27.コーヒーと天馬(1)
師走の空は、実香の心のように良く晴れていた。
自然と鼻歌も出てくるご機嫌な実香さんに対して、落ち込んだように暗い表情の連。
そんな連をニヤニヤと、笑いを浮かべながら見ている店長。
「なんで俺のことをニヤニヤしながら見ているんですか。仕事してくださいよ」
面白くなさそうに、店長に言う連。
「そりゃぁ、お前。そんなに暗い顔されてたんじゃ店が暗くなる。
実香のように明るく、笑顔を出して仕事してくれないと」
「俺だって、そうしたいですよ」
「気持ちの問題だろ」
「失ったものが大きすぎます」
「手に入れてないんだから、失ってもいないだろ」
さすが年の功だ、鋭い。
「……もう、いいです。店長には分かりませんよ」
「そうやって、ガキみたいに拗ねるな。だから、振り向いてもらえないんだよ」
「だ・誰が振り向くって言うんですか!」
心の中を読まれたようで、うろたえながらも、何とか立て直そうとする連だが、店長相手ではどうすることもできないようだ。

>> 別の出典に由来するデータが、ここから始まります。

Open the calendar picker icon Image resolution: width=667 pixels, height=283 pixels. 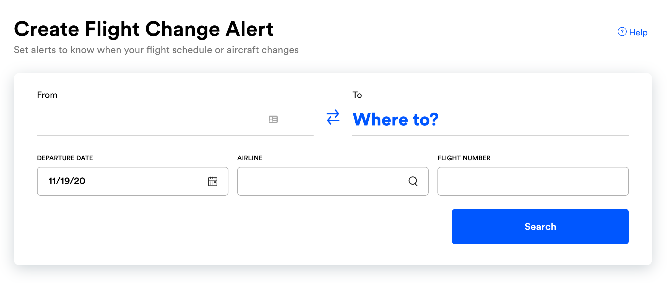coord(213,181)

「大体、俺が落ち込んでいるかなんて、店長に分かるわけないじゃないですか!
店長に何が分かるっていうんですか! 店長みたいなおじさんに。
もう恋なんて遠い過去の人に……分かるわけないですよ」
勢い込んで言ってはみたが、だんだんと語尾が消え入るように小さくなってくる。
店長はそんな連を、面白いヤツだなという顔で見ているのだ。
格好のおもちゃになっていることに、連は全く気がついていないようだ。
「何をしているの? 手が止まってるわよ。店長も、暇つぶししてないで、時間があるなら厨房の掃除をしてください」
店先の掃き掃除を終えて、店内に入ってきた実香が二人を見て言った。
それはまるで、男子が掃除をサボっているのを見咎めた女子のようだ。
二人は顔を合わせると掃除に取り掛かった。
店を開けて一時間もすると、ちらほらと客の姿が見えてくる。
忙しすぎるということはないが、それでも多少は狭い店内を歩き回らねばならない時間があるものだ。
常連が新聞を広げながら、コーヒーを飲んでいたり、商店街の人がクリスマスキャンペーンを開催するからと、広告を持ってきたり、犬の散歩途中の親子が暖を取りに寄ったりと、結構いろいろな人が出入りするのだ。
そんなにぎやかな時間が過ぎると、いつもののんびりとした、佇むだけの時間がやってくる。
実香と連はカウンターに背をもたせ掛けるように、のんびりと店内に流れる音楽に耳を傾けていた。
時々、思い出したように幸せそうな笑みを浮かべる実香とは対照的に、実香をチラチラと盗み見ては、深くため息を吐く連。
厨房では、新メニューを模索中の店長。
毎度のことだが、新メニューだと言って作るものに美味しいものがないのが残念である。